My biggest consideration was discipline. Ds1 is a head down get on with your work. I didn't want continual low level disruption to affect that. I wanted a school that dealt with it swiftly and didn't brush things under the rug.

Ktown · 24/08/2017 06:46

Take discipline and the journey into account.
They will make new friends regardless of who they go with. I don't agree with the friendship pushing and maintaining thing at that nor any age.

BackforGood · 25/08/2017 22:55

Journey - yes. Although having to get 'a' bus or train wouldn't put me off necessarily. It can be the same time as a longer walk. Travelling together (be that walking or commuting) is quite an important part of the day - for socialising, for independence and for 'putting the world to rights'.
If it were a long or difficult journey however, then it really starts to impact on all sorts of things - the fact that every day is a couple of hours longer. The fact they won't live near friends (see point above about socialising on commute) for travel or for shared lifts or for socialising out of school. Whether they can stay late for clubs or practices or fixtures or go in on a weekend (before a drama production or something), when you need to drop off / pick up at crack of dawn for residentials, etc.

Friends, I wouldn't take account of. Partly because you don't know what school others will end up in, but mainly because many, many friendships change in secondary school anyway.

Clembarrass · 26/08/2017 12:01

Thank you so much for giving us lots of things to think about.

We are making a chart of positive and negative things about each school - turns out some things we disagree about whether they are positive or negative!

It's not a complicated journey, and probably would only take about 15-20 minutes longer to get the train to school C than to walk to school H. I suppose that is an extra 3 hours a week though.

Are they likely to talk about discipline at the open days, or am I going to have to put my hand up and ask about it (visions of a red-faced child next to me trying to sink into the earth if I do Grin)

OP posts:
ReinettePompadour · 26/08/2017 21:53

Every high school open evening has harped on about how disciplined the students are and how well behaved they all are and they all say theres very little bullying and if there is its stamped out immediately.

The reality is that EVERY school has discipline issues and EVERY school has bullying. Its just some acknowledge this and fix it some dont. Open evenings are to showcase the positives so they will talk the talk.

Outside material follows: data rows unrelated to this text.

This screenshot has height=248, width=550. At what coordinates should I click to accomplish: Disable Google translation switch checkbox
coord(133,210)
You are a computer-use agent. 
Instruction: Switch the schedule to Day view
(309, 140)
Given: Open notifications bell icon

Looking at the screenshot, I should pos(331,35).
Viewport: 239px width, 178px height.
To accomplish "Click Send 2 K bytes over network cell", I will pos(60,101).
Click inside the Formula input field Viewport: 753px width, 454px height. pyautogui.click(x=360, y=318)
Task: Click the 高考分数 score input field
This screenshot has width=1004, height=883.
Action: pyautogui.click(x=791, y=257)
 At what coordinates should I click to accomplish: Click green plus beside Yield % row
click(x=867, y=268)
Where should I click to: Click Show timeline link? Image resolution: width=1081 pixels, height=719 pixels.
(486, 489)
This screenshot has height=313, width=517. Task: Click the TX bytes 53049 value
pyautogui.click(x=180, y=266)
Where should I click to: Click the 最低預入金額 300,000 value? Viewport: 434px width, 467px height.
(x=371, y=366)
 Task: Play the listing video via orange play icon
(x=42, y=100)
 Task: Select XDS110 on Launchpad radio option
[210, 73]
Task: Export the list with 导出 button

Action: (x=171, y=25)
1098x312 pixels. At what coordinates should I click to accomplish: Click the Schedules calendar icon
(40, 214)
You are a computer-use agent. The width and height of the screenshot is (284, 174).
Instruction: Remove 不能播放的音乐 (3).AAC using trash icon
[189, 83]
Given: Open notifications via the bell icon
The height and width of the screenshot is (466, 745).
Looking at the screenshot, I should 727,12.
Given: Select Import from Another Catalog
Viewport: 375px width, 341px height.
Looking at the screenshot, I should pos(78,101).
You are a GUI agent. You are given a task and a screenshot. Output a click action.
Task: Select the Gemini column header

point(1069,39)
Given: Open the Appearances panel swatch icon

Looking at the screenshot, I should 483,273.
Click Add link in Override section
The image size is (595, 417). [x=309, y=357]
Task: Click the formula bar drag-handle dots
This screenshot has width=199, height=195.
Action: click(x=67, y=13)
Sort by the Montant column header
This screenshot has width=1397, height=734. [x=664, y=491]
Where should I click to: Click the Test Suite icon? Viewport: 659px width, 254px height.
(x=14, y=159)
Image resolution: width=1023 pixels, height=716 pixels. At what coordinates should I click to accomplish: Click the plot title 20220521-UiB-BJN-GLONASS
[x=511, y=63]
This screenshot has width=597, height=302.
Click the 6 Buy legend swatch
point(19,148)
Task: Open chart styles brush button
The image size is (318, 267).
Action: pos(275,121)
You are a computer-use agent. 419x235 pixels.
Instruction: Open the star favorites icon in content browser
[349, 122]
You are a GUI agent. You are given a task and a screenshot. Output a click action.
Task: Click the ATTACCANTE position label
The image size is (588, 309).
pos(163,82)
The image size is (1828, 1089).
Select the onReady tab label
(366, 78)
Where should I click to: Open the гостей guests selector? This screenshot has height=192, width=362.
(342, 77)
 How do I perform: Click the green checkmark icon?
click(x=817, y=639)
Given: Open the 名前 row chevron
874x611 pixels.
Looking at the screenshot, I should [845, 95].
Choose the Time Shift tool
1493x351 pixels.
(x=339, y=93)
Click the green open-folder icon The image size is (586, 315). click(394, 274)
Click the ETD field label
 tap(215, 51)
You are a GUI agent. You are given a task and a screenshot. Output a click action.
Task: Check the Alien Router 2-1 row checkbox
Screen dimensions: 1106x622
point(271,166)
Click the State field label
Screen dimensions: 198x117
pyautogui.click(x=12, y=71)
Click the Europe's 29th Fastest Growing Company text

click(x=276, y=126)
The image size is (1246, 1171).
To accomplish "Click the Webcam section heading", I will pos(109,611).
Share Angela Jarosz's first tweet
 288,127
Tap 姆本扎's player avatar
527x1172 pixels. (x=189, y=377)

Have a look at parent view online. Parents can leave their experiences of the school. This will usually include parents who are less than satisfied with the school. This will give you an idea of school discipline. If you really want to gather your data go and speak to the shop workers in the immediate vicinity of the school. DDs schools pupils often spill out into the local supermarket and get into fights and trouble while there. I have spoken to several staff and they all say that they would never send their dc to that school because they behave appallingly.